Dicen que el camino del infierno está empedrado con buenas intenciones. Y si encima resulta que hay adoquines malintencionados pues… derechito al averno. Un ejemplo son los muchos reglamentos y directivas europeas que más que desarrollar una ley determinada lo que hace es acabar con su espíritu. Les voy a poner un ejemplo: la Ley de Protección de Datos.

Verán: recientemente ha entrado en vigor una directiva de Bruselas para reforzar la seguridad mediante dos vías de acceso, y para cumplir con el precepto, mi banco me ha obligado a instalar una app en el móvil. Pues muy bien. Si antes la entidad financiera ya conocía casi todo de mí, ahora con ese programa (que me obligaba a permitir acceso a la ubicación, imágenes, etcétera) ya puede conocer dónde estoy, cuando uso mi móvil, qué fotos contiene, qué imágenes se le quedan desde las redes sociales… ¡Pues vaya una forma de proteger mis datos! ¡Toda esa información al alcance de una entidad de la que apenas me fío! A fin de cuentas, solo recuerdo una vez que me hayan hackeado el ordenador y algún atraco en la calle, mientras que son innumerables las veces que me he sentido engañado por las comisiones de los bancos. Porque cada vez que alguien idea un sistema para proteger datos, se acaba volcando en la red tres veces más información personal y abriendo muchas más puertas a intrusos que las que existían antes. Otro ejemplo: el reglamento que desarrolla la Ley de Protección de Datos exige que determinada información en papel sea custodiada en una caja de seguridad específica y eliminada con un destructor de papel homologado, cuyas características deben ser comunicadas y verificadas por la autoridad. Por lo tanto, hasta los datos sobre los cacharros para proteger datos acabarán en la red. De locos.
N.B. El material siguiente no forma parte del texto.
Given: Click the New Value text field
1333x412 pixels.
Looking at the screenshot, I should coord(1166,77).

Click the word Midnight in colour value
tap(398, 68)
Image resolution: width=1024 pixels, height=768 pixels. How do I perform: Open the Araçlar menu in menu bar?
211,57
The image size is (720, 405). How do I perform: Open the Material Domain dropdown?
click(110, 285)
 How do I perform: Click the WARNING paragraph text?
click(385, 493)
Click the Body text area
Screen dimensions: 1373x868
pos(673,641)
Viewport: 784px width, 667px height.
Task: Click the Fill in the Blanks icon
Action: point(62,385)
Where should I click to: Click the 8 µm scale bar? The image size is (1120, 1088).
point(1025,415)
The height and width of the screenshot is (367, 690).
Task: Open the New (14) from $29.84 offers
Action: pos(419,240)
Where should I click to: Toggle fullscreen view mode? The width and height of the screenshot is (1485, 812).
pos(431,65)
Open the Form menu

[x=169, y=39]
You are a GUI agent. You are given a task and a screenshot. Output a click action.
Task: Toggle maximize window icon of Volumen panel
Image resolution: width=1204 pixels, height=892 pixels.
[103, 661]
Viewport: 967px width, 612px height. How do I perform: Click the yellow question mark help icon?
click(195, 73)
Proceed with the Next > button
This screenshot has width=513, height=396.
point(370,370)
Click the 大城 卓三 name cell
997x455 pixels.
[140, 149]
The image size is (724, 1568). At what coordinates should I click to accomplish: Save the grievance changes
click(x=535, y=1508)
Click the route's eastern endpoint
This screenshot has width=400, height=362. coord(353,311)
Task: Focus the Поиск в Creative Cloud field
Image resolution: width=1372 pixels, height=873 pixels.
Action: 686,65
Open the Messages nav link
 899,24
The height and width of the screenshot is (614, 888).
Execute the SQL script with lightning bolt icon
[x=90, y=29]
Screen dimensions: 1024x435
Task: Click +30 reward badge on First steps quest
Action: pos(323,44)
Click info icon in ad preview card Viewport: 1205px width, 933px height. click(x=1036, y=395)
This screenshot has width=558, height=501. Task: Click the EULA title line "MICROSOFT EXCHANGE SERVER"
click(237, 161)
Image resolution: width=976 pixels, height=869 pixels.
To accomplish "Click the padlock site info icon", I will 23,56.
Y un último caso: si bien los expertos informáticos insisten en la necesidad de actualizar programas para mejorar la seguridad de nuestros equipos informáticos, cada vez que actualiza las aplicaciones mi ordenador o mi móvil me encuentro con un follón. O deja de funcionar el programa, o me ha cambiado la rutina o me pide un sinfín de pasos, contraseñas olvidadas y mecanismos para demostrar mi identidad que me ocupan toda una tarde. Hace unos días me encontré con mi web Whatsapp hablándome en inglés, poco antes con Facebook totalmente desconfigurado y mi correo personal de toda la vida me hizo perder horas porque está ligado a un número de teléfono que ya no tengo.

Igual que se habla de nativos y de emigrantes digitales, creo que ha llegado el momento en mi vida de asumir mi condición de prejubilado informático y de gritarle al ordenador que si él quiere actualizarse, el que no lo desea soy yo. Estoy bien como estoy y, como dice el refrán inglés, «si algo no está roto, ¿para qué arreglarlo?» ¡Unámonos, desactualizados del mundo! Reivindiquemos como derecho universal el elegir que nos dejen los programas como están y no nos metan más cebos para comerciar con nuestros datos.